[REQUIRED ACTION] Once you have located the line containing "III Открытый фестиваль-конкурс" in the material below, return it exactly along with each line after it through the line containing "Сайт (11, 1509)".
⟨
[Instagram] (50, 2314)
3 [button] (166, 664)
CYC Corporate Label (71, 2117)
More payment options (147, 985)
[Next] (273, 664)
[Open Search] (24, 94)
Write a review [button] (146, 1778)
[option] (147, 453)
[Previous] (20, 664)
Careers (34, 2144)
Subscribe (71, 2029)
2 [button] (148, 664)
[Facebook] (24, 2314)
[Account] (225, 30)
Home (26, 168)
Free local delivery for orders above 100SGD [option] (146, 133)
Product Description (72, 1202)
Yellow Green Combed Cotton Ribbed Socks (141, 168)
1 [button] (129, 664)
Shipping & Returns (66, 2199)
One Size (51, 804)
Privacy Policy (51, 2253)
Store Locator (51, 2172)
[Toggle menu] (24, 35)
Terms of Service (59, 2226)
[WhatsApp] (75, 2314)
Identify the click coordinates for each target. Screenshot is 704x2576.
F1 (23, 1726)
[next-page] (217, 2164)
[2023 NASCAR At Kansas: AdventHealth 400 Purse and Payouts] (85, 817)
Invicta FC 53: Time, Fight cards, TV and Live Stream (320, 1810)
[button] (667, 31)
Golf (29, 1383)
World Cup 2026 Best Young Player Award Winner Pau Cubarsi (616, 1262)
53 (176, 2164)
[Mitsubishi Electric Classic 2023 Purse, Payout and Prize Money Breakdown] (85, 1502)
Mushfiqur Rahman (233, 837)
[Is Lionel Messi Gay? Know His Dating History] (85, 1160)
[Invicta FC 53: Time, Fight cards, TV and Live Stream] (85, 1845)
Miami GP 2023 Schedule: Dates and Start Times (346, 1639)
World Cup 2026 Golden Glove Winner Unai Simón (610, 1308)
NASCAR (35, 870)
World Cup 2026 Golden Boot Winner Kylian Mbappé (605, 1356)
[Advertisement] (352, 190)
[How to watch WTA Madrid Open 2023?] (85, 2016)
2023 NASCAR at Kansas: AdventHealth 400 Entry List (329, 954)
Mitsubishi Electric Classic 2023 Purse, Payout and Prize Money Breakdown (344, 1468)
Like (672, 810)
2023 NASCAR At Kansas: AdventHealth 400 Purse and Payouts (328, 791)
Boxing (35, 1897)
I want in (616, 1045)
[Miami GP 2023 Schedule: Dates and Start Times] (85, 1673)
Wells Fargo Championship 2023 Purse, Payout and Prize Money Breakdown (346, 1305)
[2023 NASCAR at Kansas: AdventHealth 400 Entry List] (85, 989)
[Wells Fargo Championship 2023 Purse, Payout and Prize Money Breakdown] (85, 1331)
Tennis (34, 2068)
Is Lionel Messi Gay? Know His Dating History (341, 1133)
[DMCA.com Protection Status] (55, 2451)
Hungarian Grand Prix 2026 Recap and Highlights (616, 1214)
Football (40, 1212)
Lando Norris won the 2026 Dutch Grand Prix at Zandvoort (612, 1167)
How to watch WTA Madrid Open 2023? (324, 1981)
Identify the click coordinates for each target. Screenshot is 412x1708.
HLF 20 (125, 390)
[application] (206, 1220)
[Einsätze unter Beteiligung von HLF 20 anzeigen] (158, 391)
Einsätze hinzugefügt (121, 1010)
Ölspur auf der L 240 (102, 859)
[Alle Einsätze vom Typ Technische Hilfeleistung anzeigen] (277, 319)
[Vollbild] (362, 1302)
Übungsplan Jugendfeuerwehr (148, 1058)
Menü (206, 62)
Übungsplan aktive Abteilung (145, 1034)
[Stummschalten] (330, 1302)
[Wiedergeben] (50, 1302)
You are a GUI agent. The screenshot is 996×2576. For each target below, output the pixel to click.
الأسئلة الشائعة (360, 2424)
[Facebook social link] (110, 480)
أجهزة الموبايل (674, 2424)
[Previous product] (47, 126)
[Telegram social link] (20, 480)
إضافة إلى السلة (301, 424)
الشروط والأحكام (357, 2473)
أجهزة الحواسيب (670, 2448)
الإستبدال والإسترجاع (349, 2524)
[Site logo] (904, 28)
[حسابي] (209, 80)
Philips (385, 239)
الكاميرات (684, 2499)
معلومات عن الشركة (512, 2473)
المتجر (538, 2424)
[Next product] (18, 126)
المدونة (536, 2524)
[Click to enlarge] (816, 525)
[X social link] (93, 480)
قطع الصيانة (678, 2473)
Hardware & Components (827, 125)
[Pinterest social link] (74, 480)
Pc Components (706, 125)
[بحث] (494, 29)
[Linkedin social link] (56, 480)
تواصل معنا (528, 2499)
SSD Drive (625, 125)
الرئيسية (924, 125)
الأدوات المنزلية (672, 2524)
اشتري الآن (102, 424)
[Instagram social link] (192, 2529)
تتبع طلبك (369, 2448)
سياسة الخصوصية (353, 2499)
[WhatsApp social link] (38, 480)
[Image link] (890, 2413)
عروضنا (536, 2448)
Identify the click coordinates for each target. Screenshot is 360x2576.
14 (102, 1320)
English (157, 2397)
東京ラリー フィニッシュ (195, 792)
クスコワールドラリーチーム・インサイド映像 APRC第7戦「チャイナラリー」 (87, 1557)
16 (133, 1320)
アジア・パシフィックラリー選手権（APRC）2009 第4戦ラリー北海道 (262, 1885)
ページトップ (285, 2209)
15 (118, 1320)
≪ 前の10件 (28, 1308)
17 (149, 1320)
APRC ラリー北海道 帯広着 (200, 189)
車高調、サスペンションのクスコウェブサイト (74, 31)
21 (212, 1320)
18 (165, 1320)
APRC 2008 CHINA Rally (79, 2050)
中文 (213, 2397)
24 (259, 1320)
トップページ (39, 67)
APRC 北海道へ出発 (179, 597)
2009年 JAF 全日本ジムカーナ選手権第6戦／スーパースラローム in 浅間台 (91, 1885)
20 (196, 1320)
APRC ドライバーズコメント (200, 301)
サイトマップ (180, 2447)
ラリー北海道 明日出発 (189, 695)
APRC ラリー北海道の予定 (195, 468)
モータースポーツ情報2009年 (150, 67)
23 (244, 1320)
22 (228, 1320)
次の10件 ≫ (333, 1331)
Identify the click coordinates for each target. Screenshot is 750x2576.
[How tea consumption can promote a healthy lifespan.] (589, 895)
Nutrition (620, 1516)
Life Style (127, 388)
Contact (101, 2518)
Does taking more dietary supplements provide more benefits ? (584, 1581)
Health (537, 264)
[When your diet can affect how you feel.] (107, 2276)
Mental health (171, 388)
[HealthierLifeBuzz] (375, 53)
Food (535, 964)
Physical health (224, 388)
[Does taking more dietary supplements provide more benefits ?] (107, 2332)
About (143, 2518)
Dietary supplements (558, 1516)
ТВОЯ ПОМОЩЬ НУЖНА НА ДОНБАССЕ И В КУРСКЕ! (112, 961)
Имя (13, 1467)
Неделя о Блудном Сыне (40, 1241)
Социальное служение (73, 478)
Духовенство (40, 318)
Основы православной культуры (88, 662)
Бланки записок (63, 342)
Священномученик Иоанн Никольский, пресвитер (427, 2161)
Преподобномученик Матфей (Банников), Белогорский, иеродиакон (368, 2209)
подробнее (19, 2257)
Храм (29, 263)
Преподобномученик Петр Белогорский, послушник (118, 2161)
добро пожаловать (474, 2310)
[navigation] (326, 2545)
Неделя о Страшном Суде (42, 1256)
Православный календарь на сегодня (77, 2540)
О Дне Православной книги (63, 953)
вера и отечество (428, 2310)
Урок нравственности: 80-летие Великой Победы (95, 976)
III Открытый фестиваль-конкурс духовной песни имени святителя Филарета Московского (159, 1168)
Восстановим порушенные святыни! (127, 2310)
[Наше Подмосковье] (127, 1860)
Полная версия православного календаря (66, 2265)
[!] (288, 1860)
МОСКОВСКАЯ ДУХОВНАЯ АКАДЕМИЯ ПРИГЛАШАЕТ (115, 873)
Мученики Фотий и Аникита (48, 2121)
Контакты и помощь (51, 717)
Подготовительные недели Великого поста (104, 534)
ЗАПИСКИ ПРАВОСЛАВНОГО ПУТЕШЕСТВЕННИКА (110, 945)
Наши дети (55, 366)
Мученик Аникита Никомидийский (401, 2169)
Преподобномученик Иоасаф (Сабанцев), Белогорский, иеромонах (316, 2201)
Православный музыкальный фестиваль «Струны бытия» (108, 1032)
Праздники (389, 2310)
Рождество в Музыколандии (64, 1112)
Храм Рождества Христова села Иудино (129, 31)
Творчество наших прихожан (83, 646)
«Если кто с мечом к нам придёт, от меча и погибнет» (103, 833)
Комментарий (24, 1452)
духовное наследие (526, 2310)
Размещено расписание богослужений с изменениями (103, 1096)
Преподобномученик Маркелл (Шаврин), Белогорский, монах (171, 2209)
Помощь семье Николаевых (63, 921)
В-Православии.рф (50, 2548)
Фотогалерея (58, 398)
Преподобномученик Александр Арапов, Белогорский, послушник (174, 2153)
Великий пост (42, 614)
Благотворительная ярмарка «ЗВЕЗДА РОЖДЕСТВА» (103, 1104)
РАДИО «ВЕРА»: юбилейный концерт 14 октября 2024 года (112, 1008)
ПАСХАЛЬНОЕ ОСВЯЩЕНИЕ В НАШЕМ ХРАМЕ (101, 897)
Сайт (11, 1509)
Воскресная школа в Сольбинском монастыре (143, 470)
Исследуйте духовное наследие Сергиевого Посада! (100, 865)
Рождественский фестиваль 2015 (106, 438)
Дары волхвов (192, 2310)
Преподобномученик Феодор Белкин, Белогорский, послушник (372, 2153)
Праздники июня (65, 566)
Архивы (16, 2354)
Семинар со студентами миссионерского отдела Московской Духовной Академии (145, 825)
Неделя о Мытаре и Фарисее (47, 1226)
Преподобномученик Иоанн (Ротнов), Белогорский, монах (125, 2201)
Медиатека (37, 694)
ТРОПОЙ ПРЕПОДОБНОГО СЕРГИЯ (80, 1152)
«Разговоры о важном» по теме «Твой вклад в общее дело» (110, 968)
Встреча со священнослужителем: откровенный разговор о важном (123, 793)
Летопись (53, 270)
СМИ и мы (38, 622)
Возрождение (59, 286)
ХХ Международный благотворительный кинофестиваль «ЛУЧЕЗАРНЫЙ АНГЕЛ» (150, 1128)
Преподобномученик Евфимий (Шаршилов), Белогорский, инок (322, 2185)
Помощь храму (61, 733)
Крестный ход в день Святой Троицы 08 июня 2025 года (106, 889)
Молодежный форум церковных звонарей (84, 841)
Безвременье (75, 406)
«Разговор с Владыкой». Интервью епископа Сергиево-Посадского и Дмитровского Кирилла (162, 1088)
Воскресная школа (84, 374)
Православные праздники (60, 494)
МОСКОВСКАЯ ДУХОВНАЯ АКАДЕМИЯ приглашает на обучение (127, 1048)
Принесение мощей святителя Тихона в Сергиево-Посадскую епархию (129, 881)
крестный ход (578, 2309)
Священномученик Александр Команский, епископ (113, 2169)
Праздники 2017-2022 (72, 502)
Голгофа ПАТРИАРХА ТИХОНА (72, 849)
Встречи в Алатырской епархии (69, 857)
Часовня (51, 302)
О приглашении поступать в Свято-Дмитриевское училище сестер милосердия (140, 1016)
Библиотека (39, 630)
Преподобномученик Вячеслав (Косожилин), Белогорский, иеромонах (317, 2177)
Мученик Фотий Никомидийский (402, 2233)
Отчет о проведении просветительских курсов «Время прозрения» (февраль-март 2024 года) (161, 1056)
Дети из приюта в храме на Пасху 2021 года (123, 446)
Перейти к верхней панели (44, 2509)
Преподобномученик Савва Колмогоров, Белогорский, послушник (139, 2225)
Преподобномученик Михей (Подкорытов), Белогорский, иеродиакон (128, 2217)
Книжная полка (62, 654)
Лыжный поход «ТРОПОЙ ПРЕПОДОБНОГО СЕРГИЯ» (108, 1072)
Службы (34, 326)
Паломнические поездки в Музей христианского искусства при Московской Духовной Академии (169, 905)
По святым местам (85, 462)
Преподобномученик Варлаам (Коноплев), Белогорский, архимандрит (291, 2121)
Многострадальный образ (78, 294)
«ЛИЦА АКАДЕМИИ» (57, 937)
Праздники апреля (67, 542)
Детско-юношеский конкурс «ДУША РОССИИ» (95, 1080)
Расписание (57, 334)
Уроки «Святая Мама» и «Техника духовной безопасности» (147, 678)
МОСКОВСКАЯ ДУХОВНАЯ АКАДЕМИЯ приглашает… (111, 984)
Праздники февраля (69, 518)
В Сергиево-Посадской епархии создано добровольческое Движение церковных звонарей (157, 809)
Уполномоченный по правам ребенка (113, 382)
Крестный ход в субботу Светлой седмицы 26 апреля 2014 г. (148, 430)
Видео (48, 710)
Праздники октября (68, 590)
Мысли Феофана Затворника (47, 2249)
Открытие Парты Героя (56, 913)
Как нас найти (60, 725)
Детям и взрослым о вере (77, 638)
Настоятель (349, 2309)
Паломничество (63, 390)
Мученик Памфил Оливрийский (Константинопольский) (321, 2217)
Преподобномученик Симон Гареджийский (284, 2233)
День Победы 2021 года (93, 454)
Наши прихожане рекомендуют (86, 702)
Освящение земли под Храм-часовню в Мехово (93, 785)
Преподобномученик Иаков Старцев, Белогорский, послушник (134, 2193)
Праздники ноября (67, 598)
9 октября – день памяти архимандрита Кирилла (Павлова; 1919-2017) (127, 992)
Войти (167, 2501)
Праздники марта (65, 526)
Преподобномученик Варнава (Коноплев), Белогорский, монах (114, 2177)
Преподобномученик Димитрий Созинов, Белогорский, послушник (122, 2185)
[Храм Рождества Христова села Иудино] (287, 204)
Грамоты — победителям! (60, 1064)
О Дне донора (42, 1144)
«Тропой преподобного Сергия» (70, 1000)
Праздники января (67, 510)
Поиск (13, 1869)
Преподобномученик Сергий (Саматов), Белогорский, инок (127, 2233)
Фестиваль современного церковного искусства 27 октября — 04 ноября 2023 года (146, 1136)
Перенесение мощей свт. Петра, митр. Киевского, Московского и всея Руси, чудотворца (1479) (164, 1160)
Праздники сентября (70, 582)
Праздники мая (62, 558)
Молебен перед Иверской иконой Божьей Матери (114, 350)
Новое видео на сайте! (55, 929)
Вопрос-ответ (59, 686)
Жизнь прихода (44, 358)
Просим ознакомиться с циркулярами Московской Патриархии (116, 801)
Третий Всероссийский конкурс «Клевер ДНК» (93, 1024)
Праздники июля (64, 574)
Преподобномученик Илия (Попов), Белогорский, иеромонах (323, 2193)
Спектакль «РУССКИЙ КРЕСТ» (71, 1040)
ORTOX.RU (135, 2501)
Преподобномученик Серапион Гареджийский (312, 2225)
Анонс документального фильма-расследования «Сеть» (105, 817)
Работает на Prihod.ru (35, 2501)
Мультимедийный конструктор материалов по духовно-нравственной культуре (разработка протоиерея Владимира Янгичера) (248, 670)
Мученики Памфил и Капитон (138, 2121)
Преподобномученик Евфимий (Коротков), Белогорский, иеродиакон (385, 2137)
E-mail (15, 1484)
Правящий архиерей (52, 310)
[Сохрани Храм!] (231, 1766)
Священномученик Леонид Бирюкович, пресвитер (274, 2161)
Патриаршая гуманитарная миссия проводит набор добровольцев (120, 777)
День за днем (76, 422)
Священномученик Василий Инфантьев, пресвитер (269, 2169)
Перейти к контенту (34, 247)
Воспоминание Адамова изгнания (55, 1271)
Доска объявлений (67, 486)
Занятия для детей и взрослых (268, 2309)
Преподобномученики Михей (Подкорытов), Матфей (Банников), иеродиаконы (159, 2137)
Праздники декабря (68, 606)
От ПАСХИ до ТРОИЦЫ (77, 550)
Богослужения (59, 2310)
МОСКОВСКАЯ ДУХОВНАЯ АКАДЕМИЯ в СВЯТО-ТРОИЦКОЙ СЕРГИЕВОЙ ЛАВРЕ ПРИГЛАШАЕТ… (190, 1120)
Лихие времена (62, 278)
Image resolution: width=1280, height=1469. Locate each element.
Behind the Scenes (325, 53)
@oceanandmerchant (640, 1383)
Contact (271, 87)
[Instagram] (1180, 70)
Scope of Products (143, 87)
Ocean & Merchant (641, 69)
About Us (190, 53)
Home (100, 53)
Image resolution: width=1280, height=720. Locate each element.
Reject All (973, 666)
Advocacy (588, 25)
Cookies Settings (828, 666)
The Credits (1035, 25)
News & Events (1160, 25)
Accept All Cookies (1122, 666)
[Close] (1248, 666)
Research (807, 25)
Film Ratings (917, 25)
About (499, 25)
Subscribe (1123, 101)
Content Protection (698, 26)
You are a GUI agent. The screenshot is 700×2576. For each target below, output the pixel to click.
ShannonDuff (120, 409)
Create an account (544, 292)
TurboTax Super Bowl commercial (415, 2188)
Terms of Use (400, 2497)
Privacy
⟩
[RESULT OF THIS TASK]
III Открытый фестиваль-конкурс духовной песни имени святителя Филарета Московского (159, 1168)
Восстановим порушенные святыни! (127, 2310)
[Наше Подмосковье] (127, 1860)
Полная версия православного календаря (66, 2265)
[!] (288, 1860)
МОСКОВСКАЯ ДУХОВНАЯ АКАДЕМИЯ ПРИГЛАШАЕТ (115, 873)
Мученики Фотий и Аникита (48, 2121)
Контакты и помощь (51, 717)
Подготовительные недели Великого поста (104, 534)
ЗАПИСКИ ПРАВОСЛАВНОГО ПУТЕШЕСТВЕННИКА (110, 945)
Наши дети (55, 366)
Мученик Аникита Никомидийский (401, 2169)
Преподобномученик Иоасаф (Сабанцев), Белогорский, иеромонах (316, 2201)
Православный музыкальный фестиваль «Струны бытия» (108, 1032)
Праздники (389, 2310)
Рождество в Музыколандии (64, 1112)
Храм Рождества Христова села Иудино (129, 31)
Творчество наших прихожан (83, 646)
«Если кто с мечом к нам придёт, от меча и погибнет» (103, 833)
Комментарий (24, 1452)
духовное наследие (526, 2310)
Размещено расписание богослужений с изменениями (103, 1096)
Преподобномученик Маркелл (Шаврин), Белогорский, монах (171, 2209)
Помощь семье Николаевых (63, 921)
В-Православии.рф (50, 2548)
Фотогалерея (58, 398)
Преподобномученик Александр Арапов, Белогорский, послушник (174, 2153)
Великий пост (42, 614)
Благотворительная ярмарка «ЗВЕЗДА РОЖДЕСТВА» (103, 1104)
РАДИО «ВЕРА»: юбилейный концерт 14 октября 2024 года (112, 1008)
ПАСХАЛЬНОЕ ОСВЯЩЕНИЕ В НАШЕМ ХРАМЕ (101, 897)
Сайт (11, 1509)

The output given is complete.